Animal rights advocates—and others—went into furious conniptions because Sarah Palin authorized wolves to be shot from helicopters as part of Alaska’s animal management program. Some ever—erroneously—claimed she did the shooting. She did not, but left that unpleasant task to professional hunters.
I wonder if the same explosive reaction will be exhibited, and expletives uttered, by the usual suspects about the Feds’ plan to kill feral pigs from helicopters. From the San Diego Union Tribune story:
When it comes to controlling the spread of feral pigs in San Diego County, the public hunting effort isn’t doing the job. That has led federal agencies to launch an ambitious program that will use cage traps, corral traps, federal hunters with guns and dogs and even shooting from helicopters to exterminate the area’s population of wild swine. Officials see the pigs as a threat to fragile ecosystems and public health and safety. Environmentalists worry about the damage wild pigs will do to the county’s sensitive habitat, much of it rebounding from Southern California’s catastrophic wildfires of the last decade.

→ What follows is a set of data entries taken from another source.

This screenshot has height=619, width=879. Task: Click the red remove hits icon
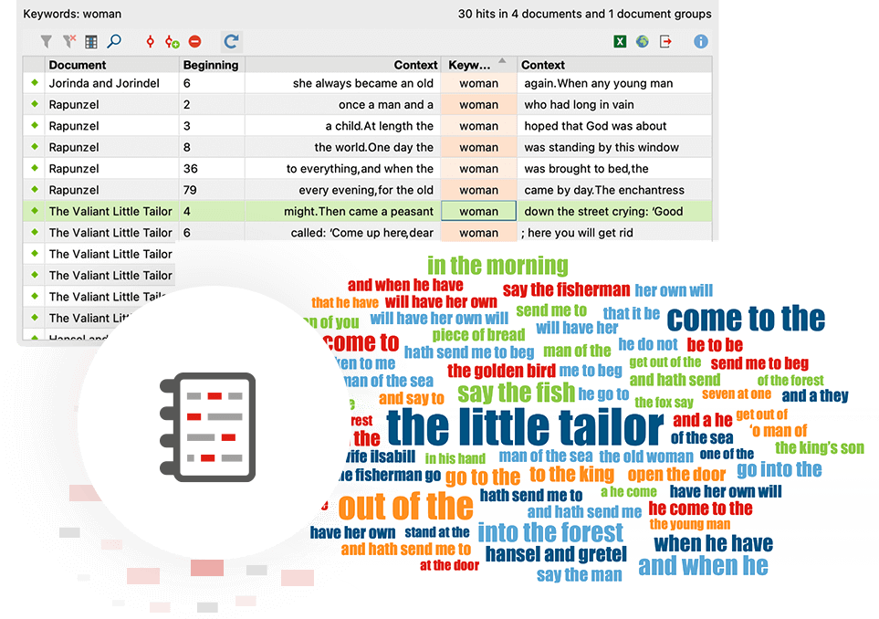pyautogui.click(x=194, y=41)
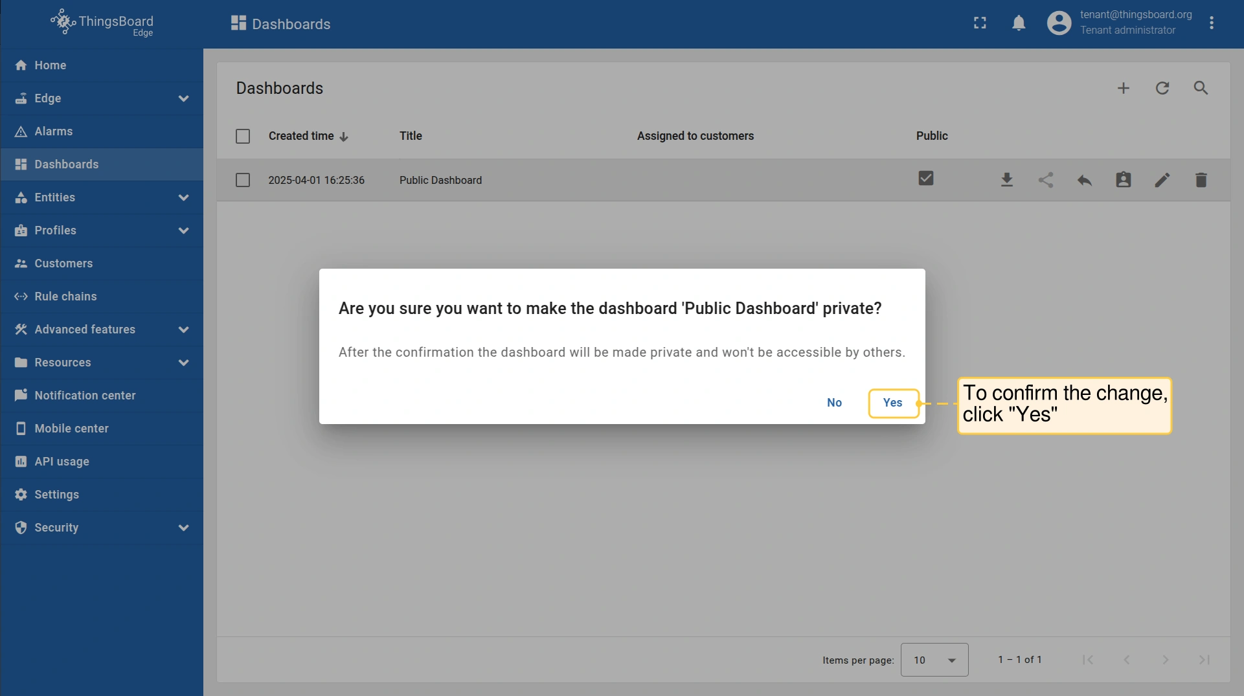
Task: Sort by the Created time column header
Action: [302, 136]
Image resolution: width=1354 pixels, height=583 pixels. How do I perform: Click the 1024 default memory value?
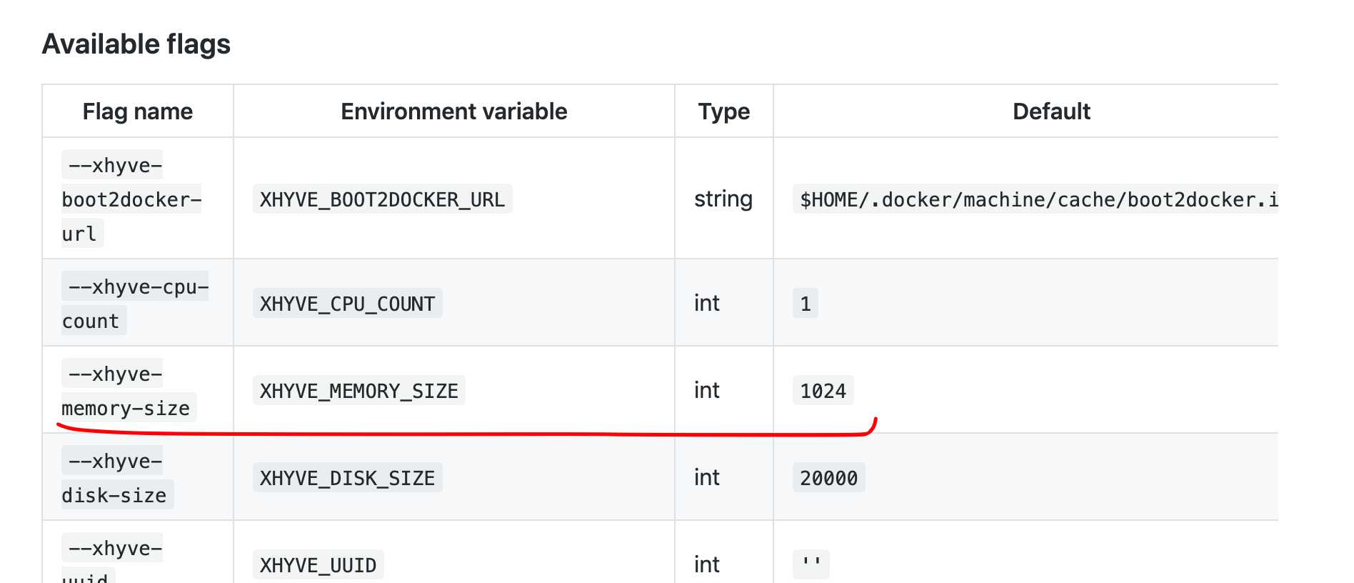point(823,391)
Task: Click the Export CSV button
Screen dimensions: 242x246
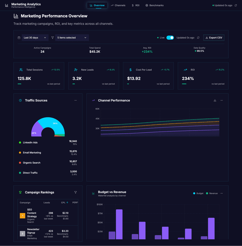Action: tap(214, 38)
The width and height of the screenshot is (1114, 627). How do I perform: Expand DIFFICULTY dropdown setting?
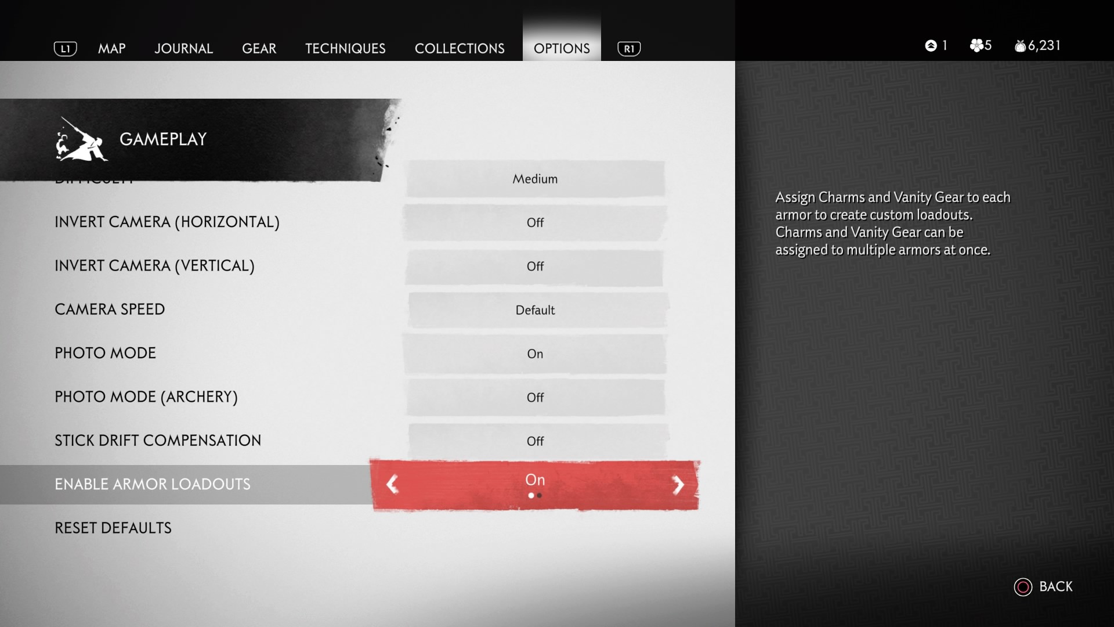coord(534,178)
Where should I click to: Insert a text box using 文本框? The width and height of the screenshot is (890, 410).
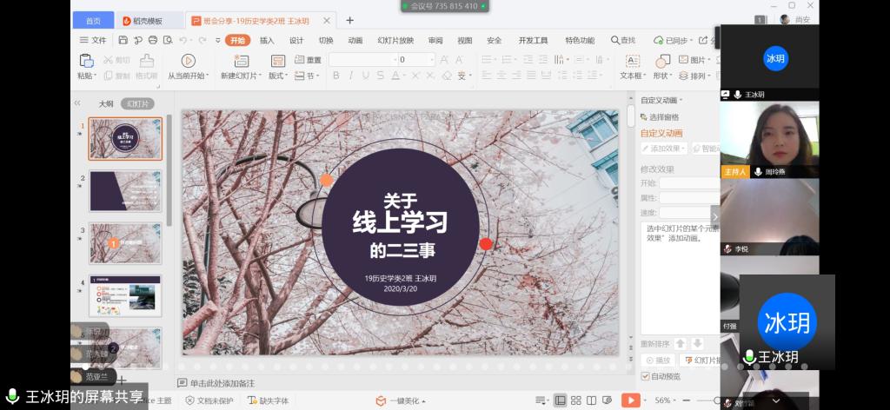point(632,61)
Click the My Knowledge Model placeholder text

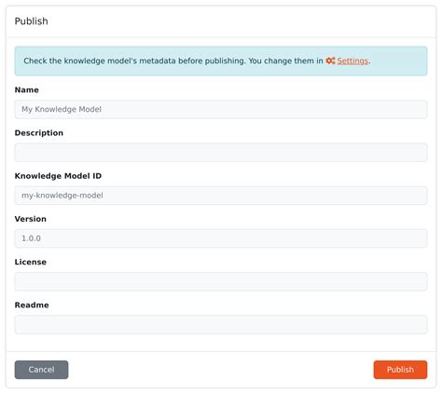pyautogui.click(x=62, y=109)
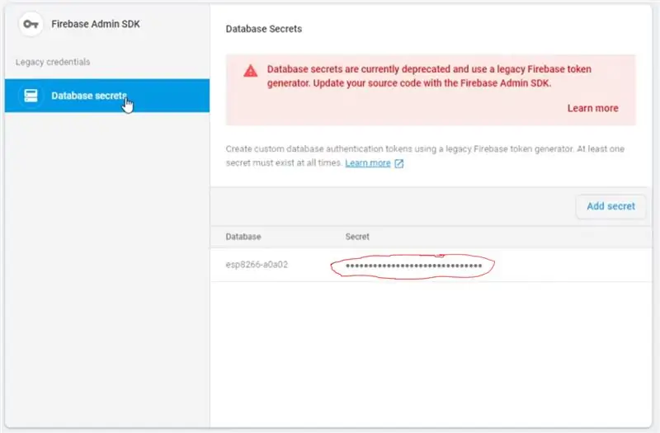
Task: Click the key icon for Firebase Admin SDK
Action: [31, 25]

Proper wildlife management is legitimate, and killing animals in the process is sometimes necessary. If you are for animal rights, you must oppose because killing feral pigs is morally equivalent to killing people.
But animal welfarists and environmentalists can support the action. Otherwise, entire ecosystems can be thrown completely out of whack. That’s what Palin did in Alaska and what the Feds are doing in California.